EXERCISE AIM:
Below are records to be copied exactly; their pictures are to be omitted.

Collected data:
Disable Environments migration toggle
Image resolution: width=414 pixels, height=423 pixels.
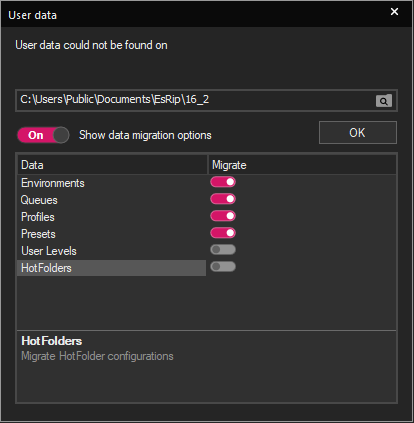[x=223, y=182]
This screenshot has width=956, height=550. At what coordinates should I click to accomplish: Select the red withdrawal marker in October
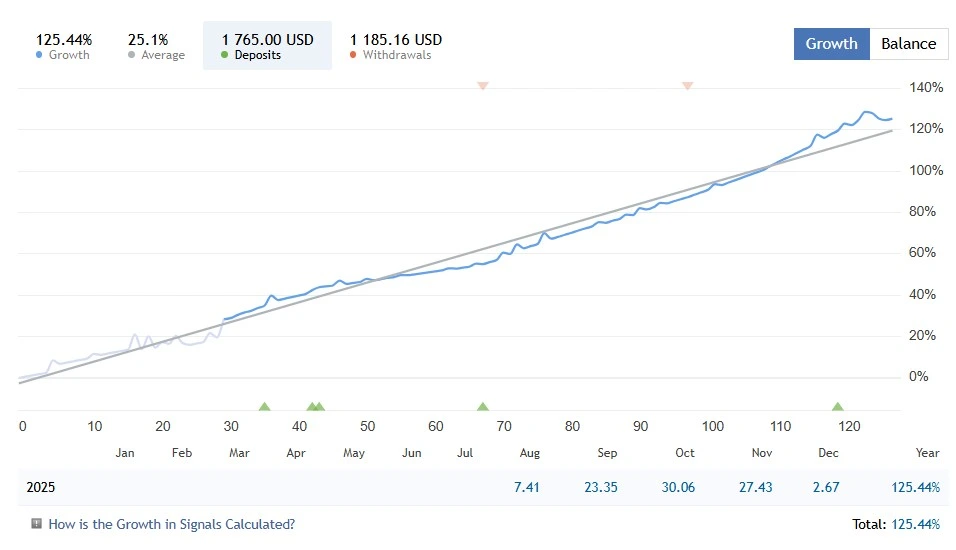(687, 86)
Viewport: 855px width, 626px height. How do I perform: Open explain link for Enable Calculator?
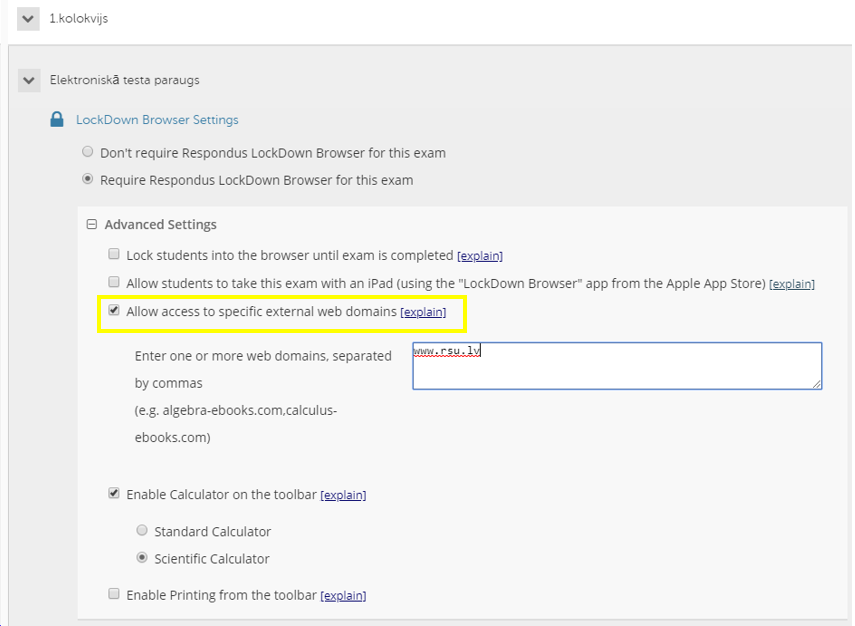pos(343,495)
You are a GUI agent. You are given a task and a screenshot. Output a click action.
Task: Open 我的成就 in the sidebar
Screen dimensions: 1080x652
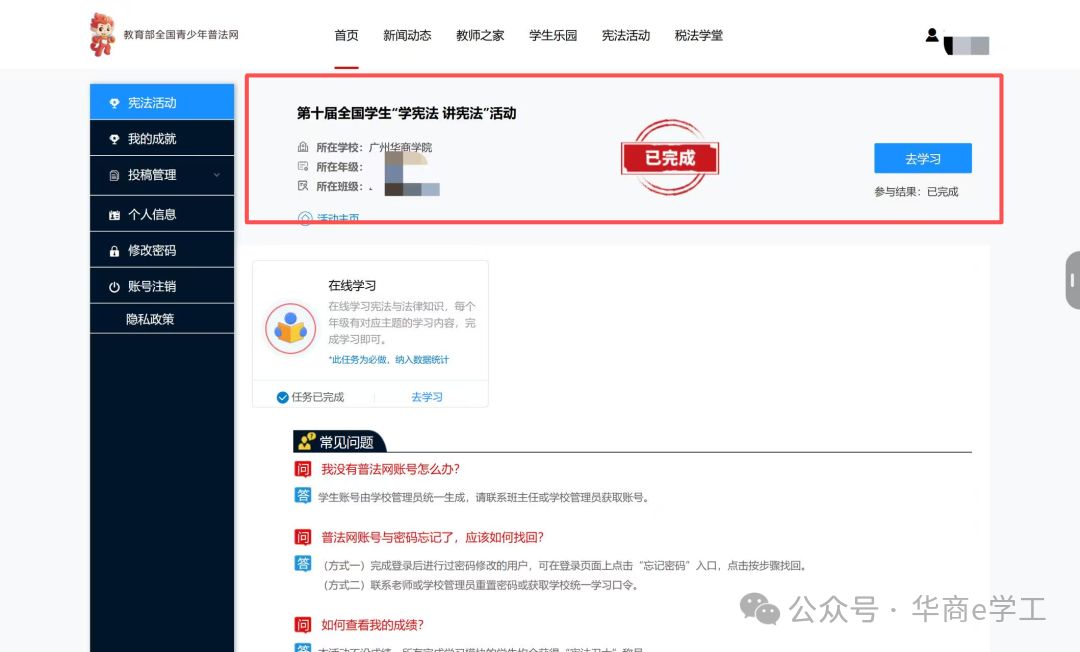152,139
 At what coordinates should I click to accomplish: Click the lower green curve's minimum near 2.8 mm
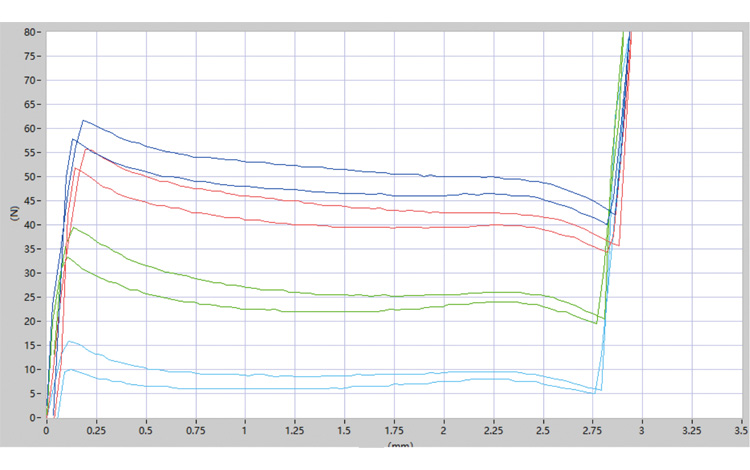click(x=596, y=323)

WRITTEN ANSWER:
Disable Environments migration toggle
Image resolution: width=414 pixels, height=423 pixels.
[x=223, y=182]
This screenshot has width=956, height=550. At what coordinates should I click to accomplish: Select the red withdrawal marker in October
(687, 86)
Viewport: 855px width, 626px height. How do I perform: Open explain link for Enable Calculator?
pos(343,495)
You are a GUI agent. You are given a task and a screenshot. Output a click action.
Task: Open 我的成就 in the sidebar
Screen dimensions: 1080x652
152,139
 At what coordinates should I click to accomplish: Click the lower green curve's minimum near 2.8 mm
click(x=596, y=323)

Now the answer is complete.